* Exercise details
Please return every one of the following entries word for word, changing, adding, and leaving out nothing.

* Data provided

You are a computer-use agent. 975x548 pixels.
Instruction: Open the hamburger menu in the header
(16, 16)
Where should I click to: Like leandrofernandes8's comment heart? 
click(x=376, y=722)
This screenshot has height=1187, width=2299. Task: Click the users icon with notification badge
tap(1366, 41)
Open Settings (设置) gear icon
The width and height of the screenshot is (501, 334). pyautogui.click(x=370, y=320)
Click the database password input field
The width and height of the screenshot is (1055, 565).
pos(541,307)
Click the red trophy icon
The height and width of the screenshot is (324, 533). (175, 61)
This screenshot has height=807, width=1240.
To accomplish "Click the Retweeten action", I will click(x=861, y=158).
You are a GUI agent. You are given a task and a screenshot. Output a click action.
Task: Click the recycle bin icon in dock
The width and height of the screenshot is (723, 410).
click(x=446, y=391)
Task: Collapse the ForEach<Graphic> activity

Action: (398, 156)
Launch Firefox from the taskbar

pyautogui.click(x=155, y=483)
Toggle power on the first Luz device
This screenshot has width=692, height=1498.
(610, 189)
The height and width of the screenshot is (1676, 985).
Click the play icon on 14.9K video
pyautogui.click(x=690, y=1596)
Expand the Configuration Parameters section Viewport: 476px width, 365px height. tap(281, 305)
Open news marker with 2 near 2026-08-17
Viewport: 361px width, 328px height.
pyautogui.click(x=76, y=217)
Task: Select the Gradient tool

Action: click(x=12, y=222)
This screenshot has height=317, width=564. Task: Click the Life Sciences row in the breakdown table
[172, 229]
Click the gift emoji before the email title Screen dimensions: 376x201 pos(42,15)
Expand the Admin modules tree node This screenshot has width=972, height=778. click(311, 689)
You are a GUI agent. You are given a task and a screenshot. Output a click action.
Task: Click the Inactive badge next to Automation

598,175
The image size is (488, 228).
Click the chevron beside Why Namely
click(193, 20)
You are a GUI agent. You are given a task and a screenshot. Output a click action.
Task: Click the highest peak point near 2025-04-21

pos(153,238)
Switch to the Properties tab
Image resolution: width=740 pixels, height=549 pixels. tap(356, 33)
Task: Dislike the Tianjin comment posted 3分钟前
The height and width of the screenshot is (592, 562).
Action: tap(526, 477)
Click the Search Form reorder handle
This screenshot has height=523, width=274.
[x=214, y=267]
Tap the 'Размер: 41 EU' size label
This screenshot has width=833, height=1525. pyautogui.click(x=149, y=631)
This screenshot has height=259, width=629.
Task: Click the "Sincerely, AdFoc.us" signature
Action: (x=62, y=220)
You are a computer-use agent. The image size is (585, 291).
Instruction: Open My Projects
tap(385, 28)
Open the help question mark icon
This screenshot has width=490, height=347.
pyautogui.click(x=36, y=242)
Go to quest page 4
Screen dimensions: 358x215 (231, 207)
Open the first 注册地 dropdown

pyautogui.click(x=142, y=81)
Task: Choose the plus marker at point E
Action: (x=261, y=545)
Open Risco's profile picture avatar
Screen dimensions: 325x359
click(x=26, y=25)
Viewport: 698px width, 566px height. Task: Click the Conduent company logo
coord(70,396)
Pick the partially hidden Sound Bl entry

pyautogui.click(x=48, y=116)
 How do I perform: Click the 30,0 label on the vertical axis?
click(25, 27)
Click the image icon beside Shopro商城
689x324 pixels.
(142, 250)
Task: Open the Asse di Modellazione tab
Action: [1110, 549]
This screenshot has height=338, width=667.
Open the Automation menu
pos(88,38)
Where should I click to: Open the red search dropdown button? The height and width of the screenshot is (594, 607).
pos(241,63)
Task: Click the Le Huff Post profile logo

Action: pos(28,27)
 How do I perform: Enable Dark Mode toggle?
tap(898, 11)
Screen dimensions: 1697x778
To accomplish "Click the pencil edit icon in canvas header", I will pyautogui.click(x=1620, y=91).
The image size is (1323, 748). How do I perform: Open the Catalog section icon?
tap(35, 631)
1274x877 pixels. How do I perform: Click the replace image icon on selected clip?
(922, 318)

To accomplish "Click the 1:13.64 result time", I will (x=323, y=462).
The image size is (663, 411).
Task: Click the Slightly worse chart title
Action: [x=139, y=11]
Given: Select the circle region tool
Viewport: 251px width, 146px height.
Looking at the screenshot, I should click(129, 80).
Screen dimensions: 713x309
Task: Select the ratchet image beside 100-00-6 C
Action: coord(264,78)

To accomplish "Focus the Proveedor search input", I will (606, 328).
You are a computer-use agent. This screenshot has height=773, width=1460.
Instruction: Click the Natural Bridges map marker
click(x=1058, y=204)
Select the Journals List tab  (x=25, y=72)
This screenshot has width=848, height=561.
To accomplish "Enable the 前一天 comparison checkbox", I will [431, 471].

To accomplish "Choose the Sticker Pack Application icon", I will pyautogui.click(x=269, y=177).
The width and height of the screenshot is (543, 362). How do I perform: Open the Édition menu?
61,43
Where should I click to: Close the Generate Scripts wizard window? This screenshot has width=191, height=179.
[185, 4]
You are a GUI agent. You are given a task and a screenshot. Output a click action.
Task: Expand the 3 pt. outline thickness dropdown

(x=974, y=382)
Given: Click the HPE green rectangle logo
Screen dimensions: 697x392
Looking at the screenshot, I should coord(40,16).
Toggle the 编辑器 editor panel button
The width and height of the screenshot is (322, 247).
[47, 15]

* Finished task
You are a computer-use agent. 975x548 pixels.
Instruction: Open the hamburger menu in the header
(16, 16)
Where should I click to: Like leandrofernandes8's comment heart? 
click(x=376, y=722)
This screenshot has height=1187, width=2299. Task: Click the users icon with notification badge
tap(1366, 41)
Open Settings (设置) gear icon
The width and height of the screenshot is (501, 334). pyautogui.click(x=370, y=320)
Click the database password input field
The width and height of the screenshot is (1055, 565).
pos(541,307)
Click the red trophy icon
The height and width of the screenshot is (324, 533). (175, 61)
This screenshot has height=807, width=1240.
To accomplish "Click the Retweeten action", I will click(x=861, y=158).
You are a GUI agent. You are given a task and a screenshot. Output a click action.
Task: Click the recycle bin icon in dock
The width and height of the screenshot is (723, 410).
click(x=446, y=391)
Task: Collapse the ForEach<Graphic> activity

Action: (398, 156)
Launch Firefox from the taskbar

pyautogui.click(x=155, y=483)
Toggle power on the first Luz device
This screenshot has width=692, height=1498.
(610, 189)
The height and width of the screenshot is (1676, 985).
Click the play icon on 14.9K video
pyautogui.click(x=690, y=1596)
Expand the Configuration Parameters section Viewport: 476px width, 365px height. tap(281, 305)
Open news marker with 2 near 2026-08-17
Viewport: 361px width, 328px height.
pyautogui.click(x=76, y=217)
Task: Select the Gradient tool

Action: click(x=12, y=222)
This screenshot has height=317, width=564. Task: Click the Life Sciences row in the breakdown table
[172, 229]
Click the gift emoji before the email title Screen dimensions: 376x201 pos(42,15)
Expand the Admin modules tree node This screenshot has width=972, height=778. click(311, 689)
You are a GUI agent. You are given a task and a screenshot. Output a click action.
Task: Click the Inactive badge next to Automation

598,175
The image size is (488, 228).
Click the chevron beside Why Namely
click(193, 20)
You are a GUI agent. You are given a task and a screenshot. Output a click action.
Task: Click the highest peak point near 2025-04-21

pos(153,238)
Switch to the Properties tab
Image resolution: width=740 pixels, height=549 pixels. tap(356, 33)
Task: Dislike the Tianjin comment posted 3分钟前
The height and width of the screenshot is (592, 562).
Action: tap(526, 477)
Click the Search Form reorder handle
This screenshot has height=523, width=274.
[x=214, y=267]
Tap the 'Размер: 41 EU' size label
This screenshot has width=833, height=1525. pyautogui.click(x=149, y=631)
This screenshot has height=259, width=629.
Task: Click the "Sincerely, AdFoc.us" signature
Action: (x=62, y=220)
You are a computer-use agent. The image size is (585, 291).
Instruction: Open My Projects
tap(385, 28)
Open the help question mark icon
This screenshot has width=490, height=347.
pyautogui.click(x=36, y=242)
Go to quest page 4
Screen dimensions: 358x215 (231, 207)
Open the first 注册地 dropdown

pyautogui.click(x=142, y=81)
Task: Choose the plus marker at point E
Action: (x=261, y=545)
Open Risco's profile picture avatar
Screen dimensions: 325x359
click(x=26, y=25)
Viewport: 698px width, 566px height. Task: Click the Conduent company logo
coord(70,396)
Pick the partially hidden Sound Bl entry

pyautogui.click(x=48, y=116)
 How do I perform: Click the 30,0 label on the vertical axis?
click(25, 27)
Click the image icon beside Shopro商城
689x324 pixels.
(142, 250)
Task: Open the Asse di Modellazione tab
Action: [1110, 549]
This screenshot has height=338, width=667.
Open the Automation menu
pos(88,38)
Where should I click to: Open the red search dropdown button? The height and width of the screenshot is (594, 607).
pos(241,63)
Task: Click the Le Huff Post profile logo

Action: pos(28,27)
 How do I perform: Enable Dark Mode toggle?
tap(898, 11)
Screen dimensions: 1697x778
To accomplish "Click the pencil edit icon in canvas header", I will pyautogui.click(x=1620, y=91).
The image size is (1323, 748). How do I perform: Open the Catalog section icon?
tap(35, 631)
1274x877 pixels. How do I perform: Click the replace image icon on selected clip?
(922, 318)

To accomplish "Click the 1:13.64 result time", I will (x=323, y=462).
The image size is (663, 411).
Task: Click the Slightly worse chart title
Action: [x=139, y=11]
Given: Select the circle region tool
Viewport: 251px width, 146px height.
Looking at the screenshot, I should click(129, 80).
Screen dimensions: 713x309
Task: Select the ratchet image beside 100-00-6 C
Action: coord(264,78)

To accomplish "Focus the Proveedor search input", I will (606, 328).
You are a computer-use agent. This screenshot has height=773, width=1460.
Instruction: Click the Natural Bridges map marker
click(x=1058, y=204)
Select the Journals List tab  (x=25, y=72)
This screenshot has width=848, height=561.
To accomplish "Enable the 前一天 comparison checkbox", I will [431, 471].

To accomplish "Choose the Sticker Pack Application icon", I will pyautogui.click(x=269, y=177).
The width and height of the screenshot is (543, 362). How do I perform: Open the Édition menu?
61,43
Where should I click to: Close the Generate Scripts wizard window? This screenshot has width=191, height=179.
[185, 4]
You are a GUI agent. You are given a task and a screenshot. Output a click action.
Task: Expand the 3 pt. outline thickness dropdown

(x=974, y=382)
Given: Click the HPE green rectangle logo
Screen dimensions: 697x392
Looking at the screenshot, I should coord(40,16).
Toggle the 编辑器 editor panel button
The width and height of the screenshot is (322, 247).
[47, 15]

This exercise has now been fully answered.